Two aspects of homo sacer will be discussed in this paper. Firstly it will be shown how disabled people can find themselves caught up in an ‘economic’ zone of indistinction, as a consequence of a state of exception caused by these neoliberal policies. For example, the changing of eligibility criteria for out-of-work benefits paid to disabled people has resulted in a group of disabled people who are now deemed to be fit-to-work rather than unfit-to-work. However existing barriers to paid work – whether related to the consequences of impairment or to employer attitudes – remain unchanged and so rates of employment remain low compared to non-disabled unemployed people.

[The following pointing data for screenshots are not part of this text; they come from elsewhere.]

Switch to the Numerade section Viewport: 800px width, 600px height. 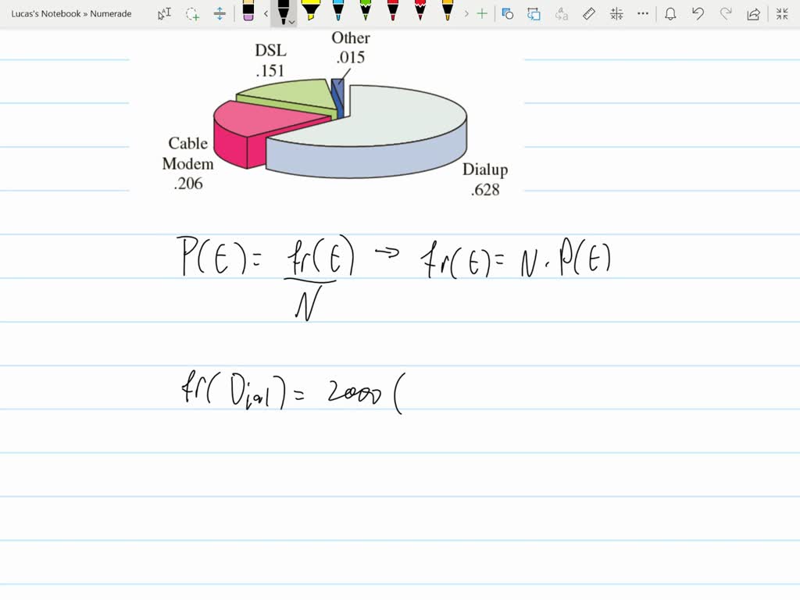tap(109, 13)
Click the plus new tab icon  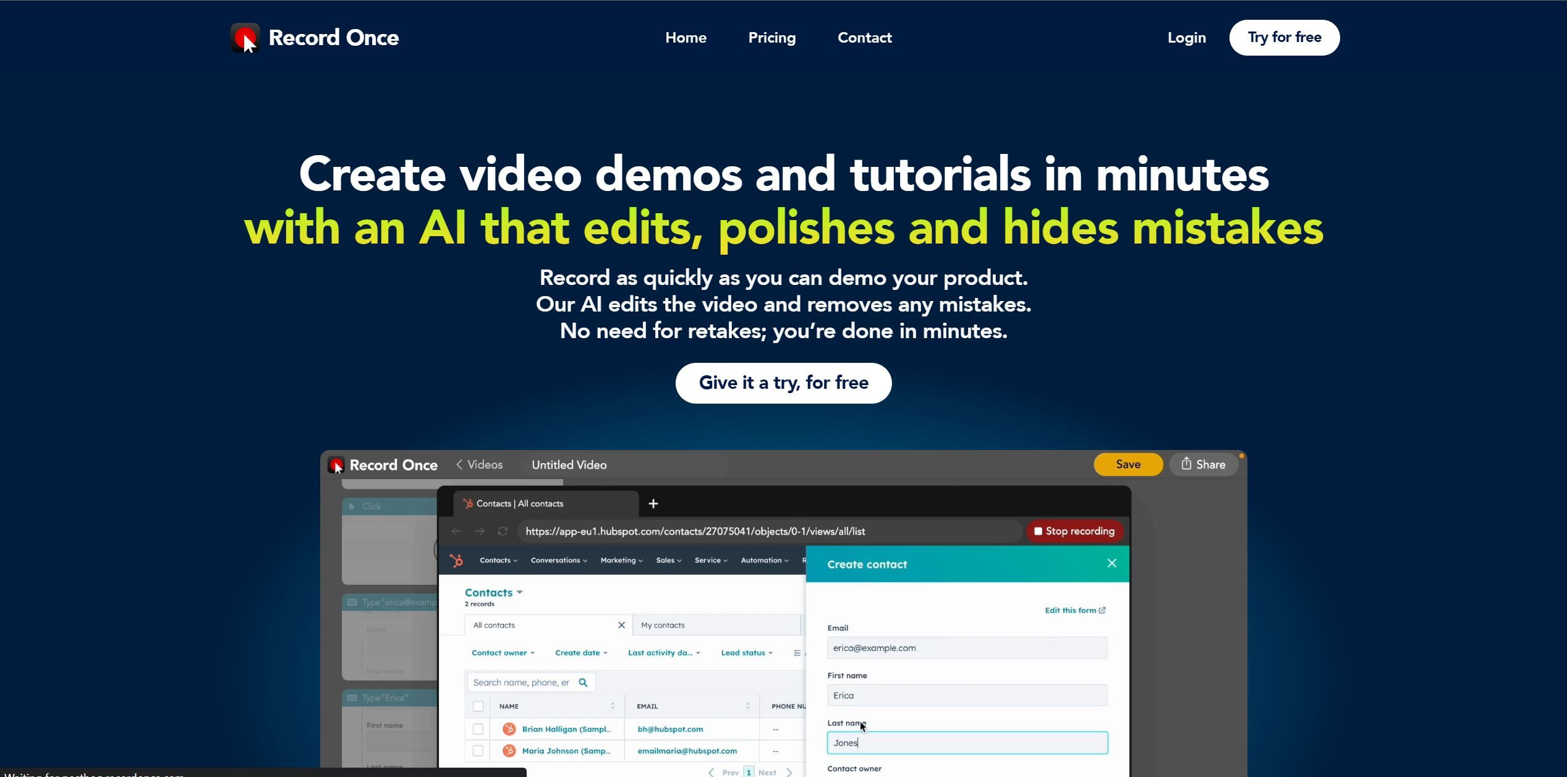(x=653, y=504)
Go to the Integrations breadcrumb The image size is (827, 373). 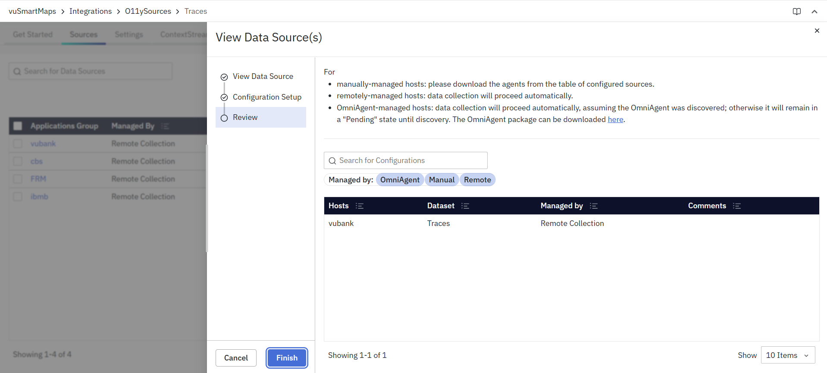point(91,11)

Secondly, a key aspect of homo sacer is that (s)he can be killed with impunity, without the death being treated as homicide (Agamben, 1998). There have been a number of recent deaths and suicides of disabled people that have been attributed directly to benefits cuts or to the anxiety and stress caused by the work capability assessment process. The government refutes these claims and simply offers condolences to the family of the dead claimant. This ‘letting die’ of disabled people as a consequence of welfare reform could be seen as an example of the inherent structural violence associated with neoliberalism (Tyner, 2014)
This paper aims to use the figure of homo sacer to illustrate the contradictory and precarious positions that disabled people are often forced to adopt as a consequence of neoliberal welfare reform.

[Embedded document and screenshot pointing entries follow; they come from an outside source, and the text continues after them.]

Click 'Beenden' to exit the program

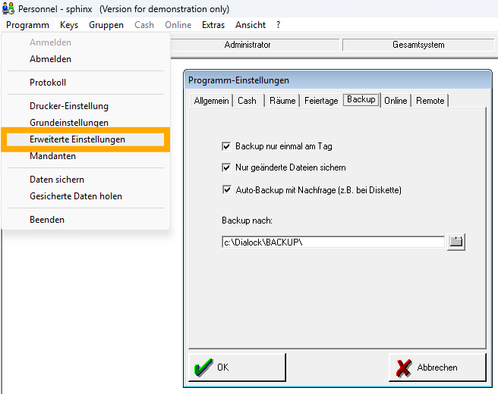[47, 220]
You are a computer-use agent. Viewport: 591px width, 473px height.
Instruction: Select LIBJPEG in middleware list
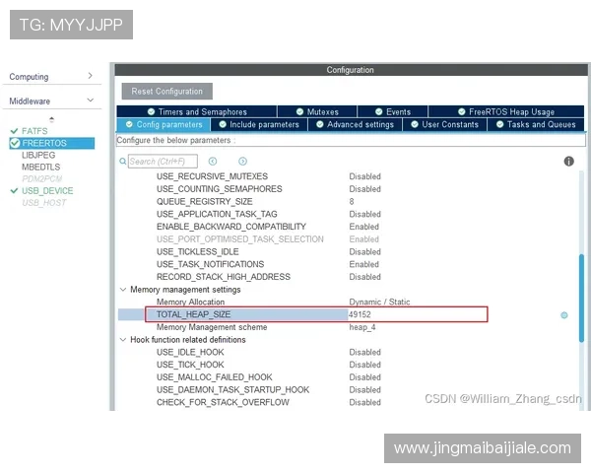click(x=39, y=156)
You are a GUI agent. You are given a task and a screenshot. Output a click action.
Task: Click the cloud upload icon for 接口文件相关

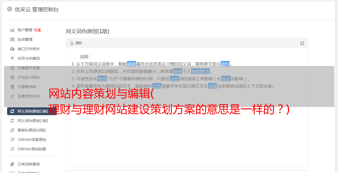12,49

The rise of the Maker Movement and open source prosthetics: An example of Braidotti’s critical posthuman subject (paper with Richard Sewell, 2014)

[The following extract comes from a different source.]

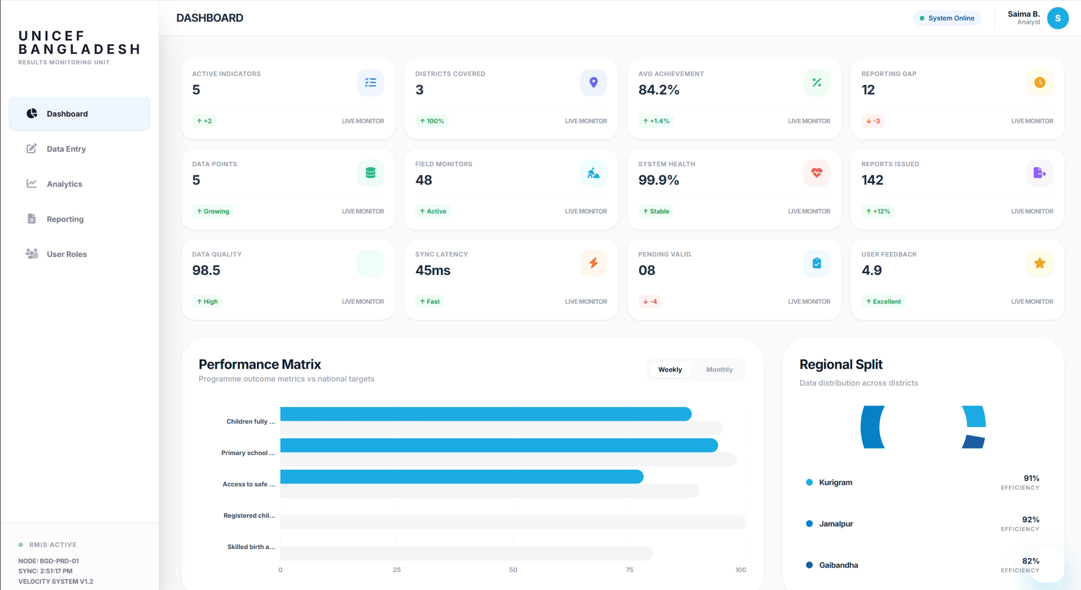
Task: Click the Active Indicators checklist icon
Action: (x=370, y=82)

Reeve, D. and Sewell, R. (2014) ‘The rise of the Maker Movement and open source prosthetics: An example of Braidotti’s critical posthuman subject’, paper presented at Theorizing Normalcy and the Mundane, 5th International Conference, Sheffield University, 7-8 July.
Abstract
Theorists such as Braidotti and Haraway have written about the emergence of the posthuman during the late 20th century, highlighting the increasing significance of intimate relationships between people and the non-human. Many disabled people have this relationship with technology and animals – assistance dogs, implants and prosthetics to name a few – but these theorists rarely engage with the experiences of this group of people who could be considered to be already posthuman.
Goodley, Lawthom and Runswick Cole (forthcoming) argue that ‘disability captures the productive possibilities of the posthuman condition … [and] brings something critical, politicised and rich to posthuman theory’. This exploratory paper seeks to provide another concrete example of the ‘critical posthuman subject’ (Braidotti, 2013) by looking at the way in which the rise of the Maker Movement and new forms of digital collaboration have enabled people to design and manufacture prosthetic limbs and assistive technology that meet the needs of disabled people in new ways. The rise of this ‘citizen designer’ (Hamidi et al 2014) provides a direct challenge to the conventional production of these assistive products and is made possible because of global flows of information, technology and materials.